Trichotillomania falls under the broader category of body-focused repetitive behavior (BFRB) that also includes dermatillomania (skin picking), onychophagia (nail biting) and other similar disorders. A person doesn’t necessarily have one of these conditions just because they nervously chew their nails or pluck a hair. But when behaviors begin to interfere with daily life and cause distress, clinicians diagnose them as BFRBs. Although the fifth edition of the Diagnostic and Statistical Manual of Mental Disorders lists trichotillomania under Obsessive-Compulsive and Related Disorders, experts say there are distinct differences between OCD and BFRBs, and that treatments and medications for OCD don’t work reliably for people with trichotillomania or related diagnoses.
People who pull their hair or pick their skin to the point of causing physical or psychological harm also don’t necessarily have a deep-seated emotional problem or history of trauma. “None of those sort of…Freudian-type notions seem to hold up,” says Charles Mansueto, founder of the Behavior Therapy Center of Greater Washington in Silver Spring and one of the few experts on body-focused repetitive disorders. “It doesn’t seem to be associated with trauma or abuse, sexual or physical, and doesn’t seem any more likely to result from those kinds of other conditions. It seems to come much more seductively into the lives of people who are together, and sometimes people who aren’t so together.”
Mansueto began researching trichotillomania more than three decades ago. Researchers at the National Institute of Mental Health (NIMH) in Bethesda were studying OCD and searching for subjects, and several people came forward wondering if their hair-pulling habit qualified them to participate. At the time, Mansueto was studying nonpharmacological treatments for OCD, and his colleagues at NIMH asked him to work with these research subjects as well. He presented the results of his research at a conference in San Francisco, where he met Christina Pearson, the founder of the Trichotillomania Learning Center, now known as The TLC Foundation for Body-Focused Repetitive Disorders.
Pearson asked him to serve on the fledgling organization’s scientific advisory board, telling him, “We need scientists and doctors to work with us because we’re sufferers,” says Mansueto, who continues to serve on the board.
While there are more researchers interested in studying BFRBs, the number remains small, TLC Executive Director Jennifer Raikes says. The foundation recently raised more than $2.5 million to fund the BFRB Precision Medicine Initiative, a study involving more than 300 participants at four sites. Researchers hope to identify genetic and biological patterns that will help determine why some people respond to certain treatments better than others.
===
• **TASK TO COMPLETE**:
Answer these questions using the passage on trichotillomania.
(a) Under which category does the fifth edition of the Diagnostic and Statistical Manual of Mental Disorders list trichotillomania?
(b) In what city did Mansueto meet Christina Pearson?
(c) How many participants and how many sites does the BFRB Precision Medicine Initiative involve?
The items have no role in the passage on trichotillomania.
===
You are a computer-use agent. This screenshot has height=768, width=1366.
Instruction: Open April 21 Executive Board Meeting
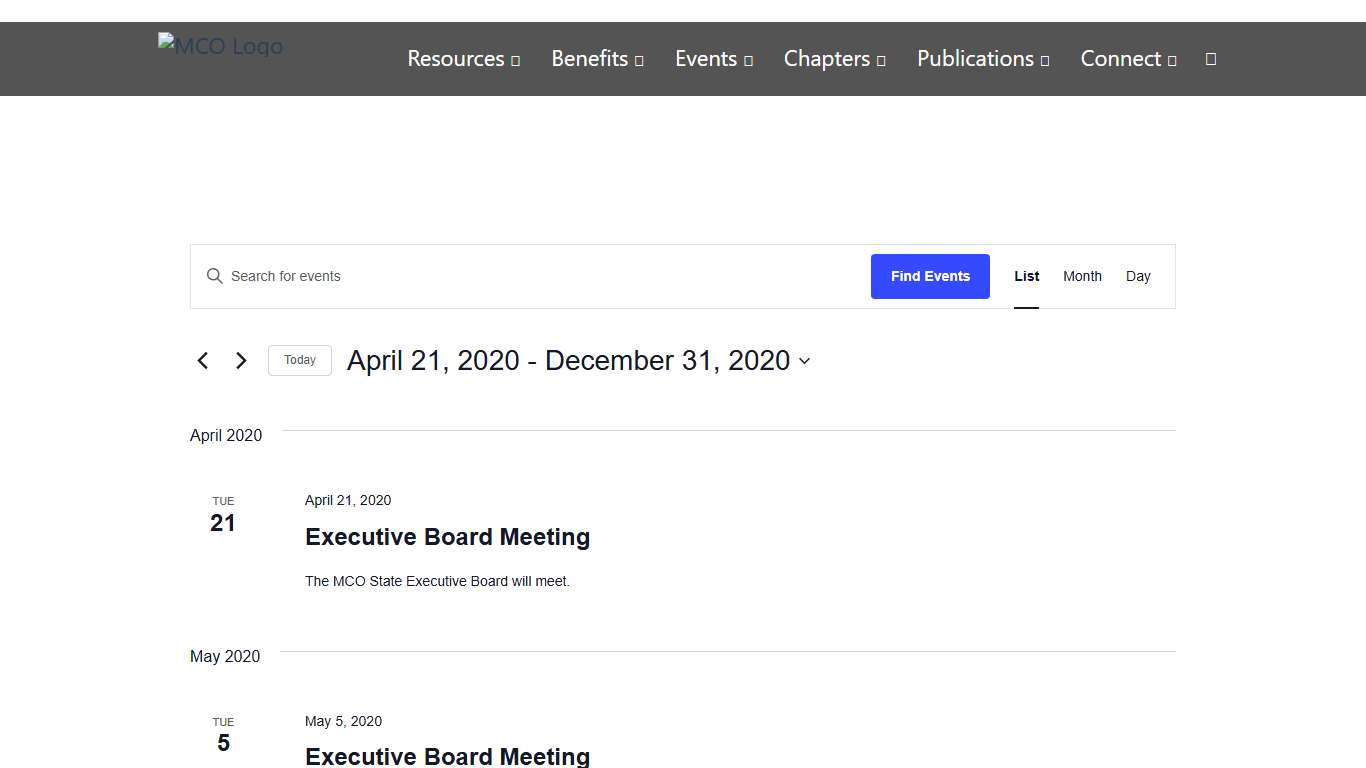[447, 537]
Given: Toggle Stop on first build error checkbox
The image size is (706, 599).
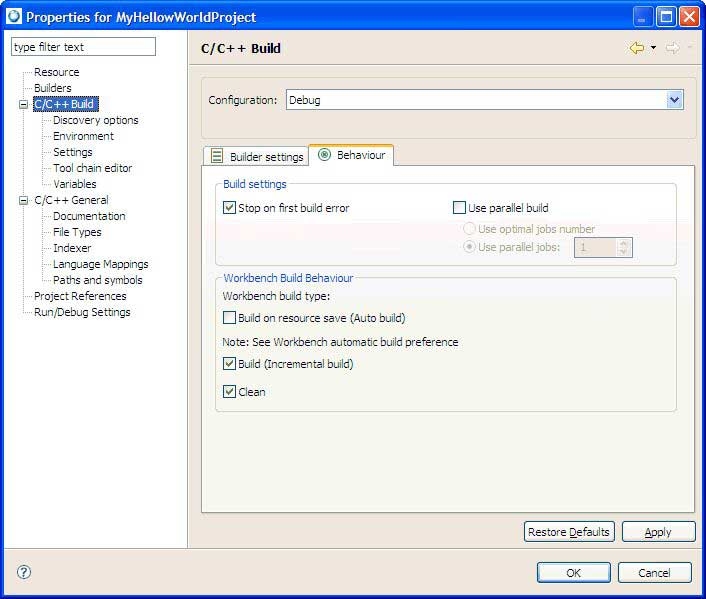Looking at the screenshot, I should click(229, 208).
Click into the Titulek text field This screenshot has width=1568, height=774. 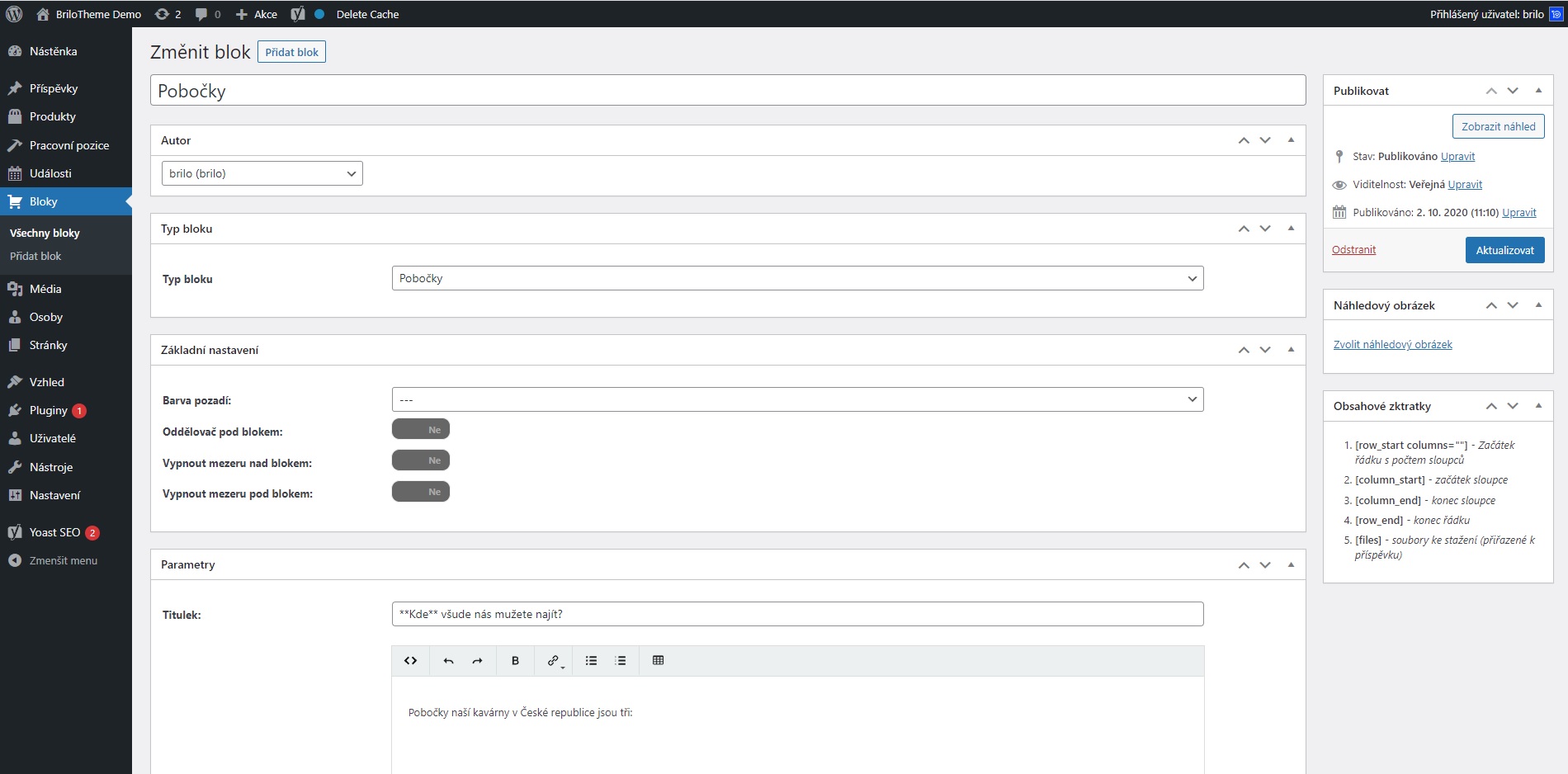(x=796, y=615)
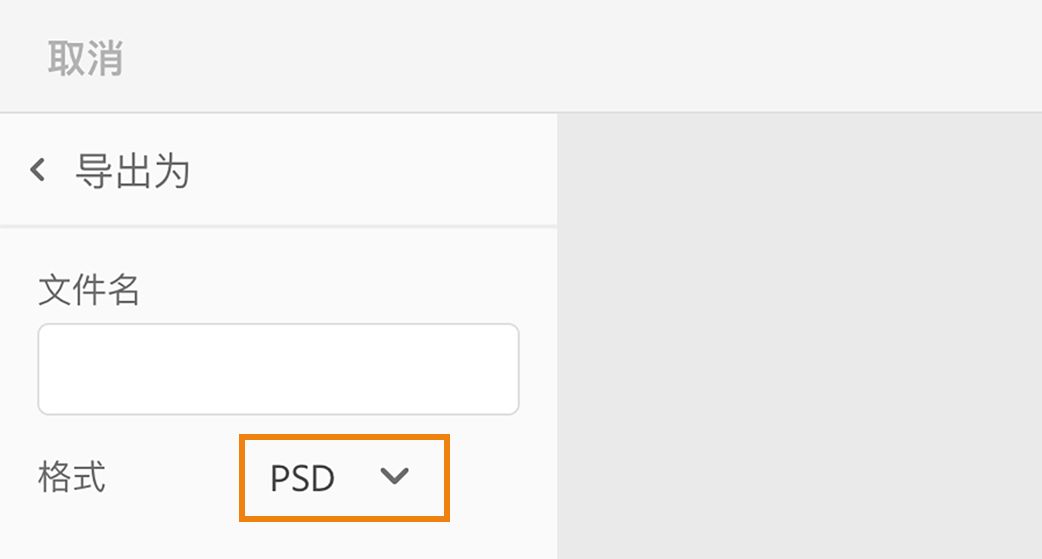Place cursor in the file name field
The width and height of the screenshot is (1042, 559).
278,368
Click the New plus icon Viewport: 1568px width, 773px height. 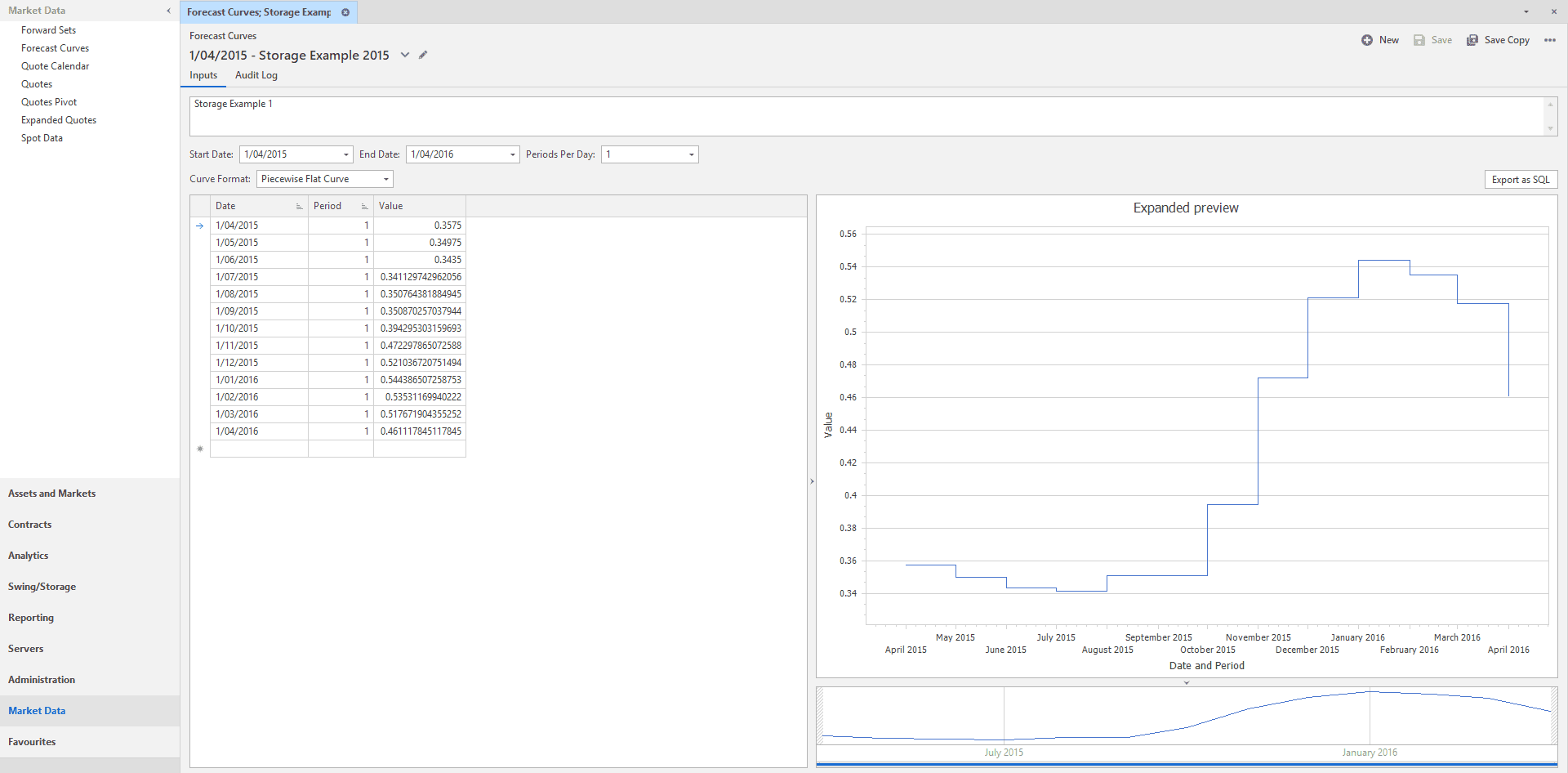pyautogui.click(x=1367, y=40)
===
• **RESULT**:
(a) Obsessive-Compulsive and Related Disorders
(b) San Francisco
(c) More than 300 participants at four sites